Just four minutes into its inaugural test flight on Thursday, SpaceX's Starship rocket exploded.
But even as late night hosts and others joked about the flaming debris that fell out of the sky, space experts and observers cheered the liftoff of the world's most powerful rocket.
"Despite the mission ending in a 'rapid unscheduled disassembly' as the company refers to the outcome, the broader space community sees the launch as a success, and rightfully so in our view," Bank of America analyst Ronald Epstein wrote in a note on Friday.
Several minutes after the unmanned Starship launched at 8:33 a.m. CT in Boca Chica Beach, Texas, the spacecraft failed to disconnect from the Super Heavy rocket, several of its Raptor engines stopped firing, and the vehicle began to spiral in midair before it exploded.
Nevertheless, the launch achieved what it set out to do, Epstein said, "and then some."
Starship climbed some 24 miles before blowing up. And although it didn't reach its goal of space, it did surpass the point of maximum mechanical stress, the analyst noted.
"This was all done on the first launch attempt of the most powerful rocket ever built," Epstein stressed.
The launch earned praise from NASA administrator Bill Nelson, who tweeted that "every great achievement throughout history has demanded some level of calculated risk."
SpaceX looks up
The ultimate goals of Starship are to deliver satellites into Earth's orbit, travel to the Moon, and make interplanetary voyages to Mars a reality.
There have been a series of test launches that met with varying degrees of success.
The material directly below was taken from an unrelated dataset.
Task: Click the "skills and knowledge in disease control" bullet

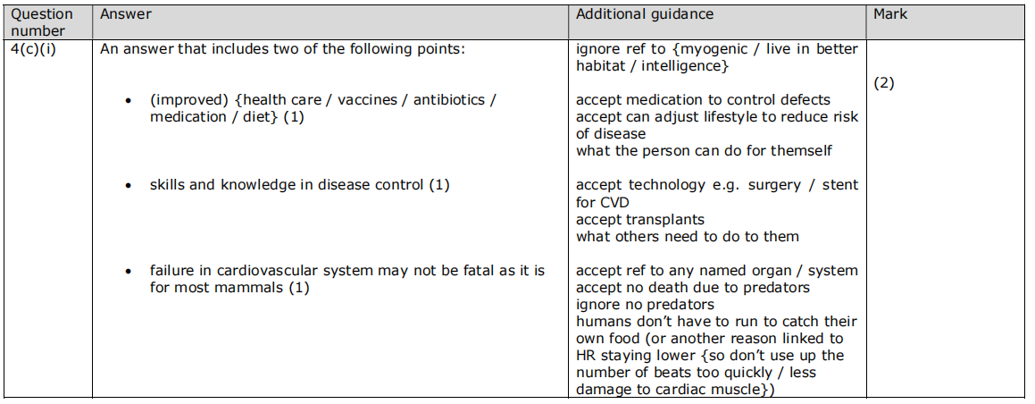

The launch that took place Thursday was originally set to occur Monday but was rescheduled due to a valve issue.
With 17 million pounds of thrust, Starship's Super Heavy rocket produces double the thrust of the next most powerful launcher, NASA's Space Launch System (SLS). It's propelled by cooled liquid methane and liquid oxygen. It's also remarkably tall, soaring to a height of 394 feet.